# Task statement
Copy the records below line for line, without changing anything.

# Task material
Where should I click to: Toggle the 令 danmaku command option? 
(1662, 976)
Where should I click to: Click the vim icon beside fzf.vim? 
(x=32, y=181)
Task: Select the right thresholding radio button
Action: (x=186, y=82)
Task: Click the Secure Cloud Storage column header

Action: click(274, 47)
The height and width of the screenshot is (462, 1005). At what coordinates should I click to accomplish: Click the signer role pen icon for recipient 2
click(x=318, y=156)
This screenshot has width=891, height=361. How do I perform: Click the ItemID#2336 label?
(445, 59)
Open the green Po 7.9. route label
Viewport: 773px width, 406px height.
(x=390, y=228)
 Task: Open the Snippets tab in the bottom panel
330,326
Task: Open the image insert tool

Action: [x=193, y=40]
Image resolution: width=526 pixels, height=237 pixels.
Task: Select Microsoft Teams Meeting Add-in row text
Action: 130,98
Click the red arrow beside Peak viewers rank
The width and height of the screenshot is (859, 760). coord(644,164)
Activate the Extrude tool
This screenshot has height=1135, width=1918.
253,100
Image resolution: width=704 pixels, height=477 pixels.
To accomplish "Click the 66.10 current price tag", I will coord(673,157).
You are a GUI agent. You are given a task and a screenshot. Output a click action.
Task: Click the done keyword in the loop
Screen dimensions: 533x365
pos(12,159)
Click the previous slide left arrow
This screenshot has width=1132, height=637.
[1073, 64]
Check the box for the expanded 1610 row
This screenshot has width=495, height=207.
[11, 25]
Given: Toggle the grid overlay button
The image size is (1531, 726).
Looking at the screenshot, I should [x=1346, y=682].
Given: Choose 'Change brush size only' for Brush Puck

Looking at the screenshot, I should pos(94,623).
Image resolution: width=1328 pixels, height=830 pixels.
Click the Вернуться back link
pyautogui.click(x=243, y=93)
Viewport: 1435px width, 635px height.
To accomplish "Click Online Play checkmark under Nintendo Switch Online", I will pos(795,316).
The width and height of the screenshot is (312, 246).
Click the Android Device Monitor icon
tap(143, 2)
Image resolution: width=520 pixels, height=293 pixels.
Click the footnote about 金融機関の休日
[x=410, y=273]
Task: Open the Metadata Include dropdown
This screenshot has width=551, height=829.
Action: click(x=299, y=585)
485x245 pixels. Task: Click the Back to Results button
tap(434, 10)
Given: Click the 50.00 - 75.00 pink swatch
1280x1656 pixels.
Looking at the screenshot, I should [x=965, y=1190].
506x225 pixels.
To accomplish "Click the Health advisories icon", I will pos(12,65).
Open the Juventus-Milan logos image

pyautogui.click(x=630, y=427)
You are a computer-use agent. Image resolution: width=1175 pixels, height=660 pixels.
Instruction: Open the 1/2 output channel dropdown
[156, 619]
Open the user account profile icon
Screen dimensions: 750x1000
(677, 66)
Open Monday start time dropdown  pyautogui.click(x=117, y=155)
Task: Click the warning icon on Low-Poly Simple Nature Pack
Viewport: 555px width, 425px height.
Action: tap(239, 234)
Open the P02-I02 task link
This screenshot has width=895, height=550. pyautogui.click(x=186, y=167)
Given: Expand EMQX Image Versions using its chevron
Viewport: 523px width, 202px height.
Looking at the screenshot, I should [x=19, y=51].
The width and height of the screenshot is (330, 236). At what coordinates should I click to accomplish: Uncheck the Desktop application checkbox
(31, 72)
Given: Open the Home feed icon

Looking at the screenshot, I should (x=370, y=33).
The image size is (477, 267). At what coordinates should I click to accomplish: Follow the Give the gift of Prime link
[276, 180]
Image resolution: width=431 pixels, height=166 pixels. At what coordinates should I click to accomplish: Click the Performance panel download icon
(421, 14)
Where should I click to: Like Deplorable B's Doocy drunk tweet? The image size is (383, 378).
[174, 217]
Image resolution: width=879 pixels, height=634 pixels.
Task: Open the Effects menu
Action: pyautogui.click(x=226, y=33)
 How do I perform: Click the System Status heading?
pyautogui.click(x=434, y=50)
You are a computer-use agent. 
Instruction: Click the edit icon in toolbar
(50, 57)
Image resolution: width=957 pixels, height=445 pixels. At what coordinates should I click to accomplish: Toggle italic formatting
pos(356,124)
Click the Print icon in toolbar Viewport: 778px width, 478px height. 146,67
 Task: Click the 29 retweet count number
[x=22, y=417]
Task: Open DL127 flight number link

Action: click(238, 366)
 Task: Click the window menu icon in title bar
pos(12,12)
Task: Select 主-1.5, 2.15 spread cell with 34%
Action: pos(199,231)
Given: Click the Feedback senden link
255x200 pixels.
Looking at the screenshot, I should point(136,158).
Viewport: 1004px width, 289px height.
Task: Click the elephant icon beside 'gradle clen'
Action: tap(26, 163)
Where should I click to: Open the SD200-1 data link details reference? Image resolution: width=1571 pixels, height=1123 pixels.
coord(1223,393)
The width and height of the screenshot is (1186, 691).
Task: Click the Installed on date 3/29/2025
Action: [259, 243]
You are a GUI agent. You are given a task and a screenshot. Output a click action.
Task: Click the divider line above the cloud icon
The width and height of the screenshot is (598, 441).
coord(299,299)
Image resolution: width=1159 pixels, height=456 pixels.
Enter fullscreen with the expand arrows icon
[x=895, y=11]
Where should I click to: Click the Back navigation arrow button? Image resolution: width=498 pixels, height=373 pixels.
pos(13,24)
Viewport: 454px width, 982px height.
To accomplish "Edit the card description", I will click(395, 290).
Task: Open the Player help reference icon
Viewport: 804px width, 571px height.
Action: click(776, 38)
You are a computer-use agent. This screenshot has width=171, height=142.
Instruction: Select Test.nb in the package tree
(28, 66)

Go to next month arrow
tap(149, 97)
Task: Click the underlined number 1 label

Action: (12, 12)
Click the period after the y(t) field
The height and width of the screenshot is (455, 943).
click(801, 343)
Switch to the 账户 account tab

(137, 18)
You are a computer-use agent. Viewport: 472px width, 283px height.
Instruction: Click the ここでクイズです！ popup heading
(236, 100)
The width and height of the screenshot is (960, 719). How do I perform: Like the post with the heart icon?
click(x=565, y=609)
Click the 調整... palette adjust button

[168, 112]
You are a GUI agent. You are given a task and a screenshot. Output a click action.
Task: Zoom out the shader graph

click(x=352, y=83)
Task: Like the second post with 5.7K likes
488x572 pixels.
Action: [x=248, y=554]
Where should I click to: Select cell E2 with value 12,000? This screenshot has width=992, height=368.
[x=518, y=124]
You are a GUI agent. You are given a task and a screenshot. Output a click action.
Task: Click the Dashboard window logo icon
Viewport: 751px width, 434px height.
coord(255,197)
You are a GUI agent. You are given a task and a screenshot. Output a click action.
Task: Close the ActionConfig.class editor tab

# Output
Where should I click to: Toggle the 令 danmaku command option? 
(1662, 976)
Where should I click to: Click the vim icon beside fzf.vim? 
(x=32, y=181)
Task: Select the right thresholding radio button
Action: (x=186, y=82)
Task: Click the Secure Cloud Storage column header

Action: click(274, 47)
The height and width of the screenshot is (462, 1005). At what coordinates should I click to accomplish: Click the signer role pen icon for recipient 2
click(x=318, y=156)
This screenshot has width=891, height=361. How do I perform: Click the ItemID#2336 label?
(445, 59)
Open the green Po 7.9. route label
Viewport: 773px width, 406px height.
(x=390, y=228)
 Task: Open the Snippets tab in the bottom panel
330,326
Task: Open the image insert tool

Action: [x=193, y=40]
Image resolution: width=526 pixels, height=237 pixels.
Task: Select Microsoft Teams Meeting Add-in row text
Action: 130,98
Click the red arrow beside Peak viewers rank
The width and height of the screenshot is (859, 760). coord(644,164)
Activate the Extrude tool
This screenshot has height=1135, width=1918.
253,100
Image resolution: width=704 pixels, height=477 pixels.
To accomplish "Click the 66.10 current price tag", I will coord(673,157).
You are a GUI agent. You are given a task and a screenshot. Output a click action.
Task: Click the done keyword in the loop
Screen dimensions: 533x365
pos(12,159)
Click the previous slide left arrow
This screenshot has width=1132, height=637.
[1073, 64]
Check the box for the expanded 1610 row
This screenshot has width=495, height=207.
[11, 25]
Given: Toggle the grid overlay button
The image size is (1531, 726).
Looking at the screenshot, I should [x=1346, y=682].
Given: Choose 'Change brush size only' for Brush Puck

Looking at the screenshot, I should pos(94,623).
Image resolution: width=1328 pixels, height=830 pixels.
Click the Вернуться back link
pyautogui.click(x=243, y=93)
Viewport: 1435px width, 635px height.
To accomplish "Click Online Play checkmark under Nintendo Switch Online", I will pos(795,316).
The width and height of the screenshot is (312, 246).
Click the Android Device Monitor icon
tap(143, 2)
Image resolution: width=520 pixels, height=293 pixels.
Click the footnote about 金融機関の休日
[x=410, y=273]
Task: Open the Metadata Include dropdown
This screenshot has width=551, height=829.
Action: click(x=299, y=585)
485x245 pixels. Task: Click the Back to Results button
tap(434, 10)
Given: Click the 50.00 - 75.00 pink swatch
1280x1656 pixels.
Looking at the screenshot, I should [x=965, y=1190].
506x225 pixels.
To accomplish "Click the Health advisories icon", I will pos(12,65).
Open the Juventus-Milan logos image

pyautogui.click(x=630, y=427)
You are a computer-use agent. Image resolution: width=1175 pixels, height=660 pixels.
Instruction: Open the 1/2 output channel dropdown
[156, 619]
Open the user account profile icon
Screen dimensions: 750x1000
(677, 66)
Open Monday start time dropdown  pyautogui.click(x=117, y=155)
Task: Click the warning icon on Low-Poly Simple Nature Pack
Viewport: 555px width, 425px height.
Action: tap(239, 234)
Open the P02-I02 task link
This screenshot has width=895, height=550. pyautogui.click(x=186, y=167)
Given: Expand EMQX Image Versions using its chevron
Viewport: 523px width, 202px height.
Looking at the screenshot, I should [x=19, y=51].
The width and height of the screenshot is (330, 236). At what coordinates should I click to accomplish: Uncheck the Desktop application checkbox
(31, 72)
Given: Open the Home feed icon

Looking at the screenshot, I should (x=370, y=33).
The image size is (477, 267). At what coordinates should I click to accomplish: Follow the Give the gift of Prime link
[276, 180]
Image resolution: width=431 pixels, height=166 pixels. At what coordinates should I click to accomplish: Click the Performance panel download icon
(421, 14)
Where should I click to: Like Deplorable B's Doocy drunk tweet? The image size is (383, 378).
[174, 217]
Image resolution: width=879 pixels, height=634 pixels.
Task: Open the Effects menu
Action: pyautogui.click(x=226, y=33)
 How do I perform: Click the System Status heading?
pyautogui.click(x=434, y=50)
You are a computer-use agent. 
Instruction: Click the edit icon in toolbar
(50, 57)
Image resolution: width=957 pixels, height=445 pixels. At what coordinates should I click to accomplish: Toggle italic formatting
pos(356,124)
Click the Print icon in toolbar Viewport: 778px width, 478px height. 146,67
 Task: Click the 29 retweet count number
[x=22, y=417]
Task: Open DL127 flight number link

Action: click(238, 366)
 Task: Click the window menu icon in title bar
pos(12,12)
Task: Select 主-1.5, 2.15 spread cell with 34%
Action: pos(199,231)
Given: Click the Feedback senden link
255x200 pixels.
Looking at the screenshot, I should point(136,158).
Viewport: 1004px width, 289px height.
Task: Click the elephant icon beside 'gradle clen'
Action: tap(26, 163)
Where should I click to: Open the SD200-1 data link details reference? Image resolution: width=1571 pixels, height=1123 pixels.
coord(1223,393)
The width and height of the screenshot is (1186, 691).
Task: Click the Installed on date 3/29/2025
Action: [259, 243]
You are a GUI agent. You are given a task and a screenshot. Output a click action.
Task: Click the divider line above the cloud icon
The width and height of the screenshot is (598, 441).
coord(299,299)
Image resolution: width=1159 pixels, height=456 pixels.
Enter fullscreen with the expand arrows icon
[x=895, y=11]
Where should I click to: Click the Back navigation arrow button? Image resolution: width=498 pixels, height=373 pixels.
pos(13,24)
Viewport: 454px width, 982px height.
To accomplish "Edit the card description", I will click(395, 290).
Task: Open the Player help reference icon
Viewport: 804px width, 571px height.
Action: click(776, 38)
You are a computer-use agent. This screenshot has width=171, height=142.
Instruction: Select Test.nb in the package tree
(28, 66)

Go to next month arrow
tap(149, 97)
Task: Click the underlined number 1 label

Action: (12, 12)
Click the period after the y(t) field
The height and width of the screenshot is (455, 943).
click(801, 343)
Switch to the 账户 account tab

(137, 18)
You are a computer-use agent. Viewport: 472px width, 283px height.
Instruction: Click the ここでクイズです！ popup heading
(236, 100)
The width and height of the screenshot is (960, 719). How do I perform: Like the post with the heart icon?
click(x=565, y=609)
Click the 調整... palette adjust button

[168, 112]
You are a GUI agent. You are given a task and a screenshot. Output a click action.
Task: Zoom out the shader graph

click(x=352, y=83)
Task: Like the second post with 5.7K likes
488x572 pixels.
Action: [x=248, y=554]
Where should I click to: Select cell E2 with value 12,000? This screenshot has width=992, height=368.
[x=518, y=124]
You are a GUI agent. You are given a task and a screenshot. Output a click action.
Task: Click the Dashboard window logo icon
Viewport: 751px width, 434px height.
coord(255,197)
You are a GUI agent. You are given a task and a screenshot. Output a click action.
Task: Close the ActionConfig.class editor tab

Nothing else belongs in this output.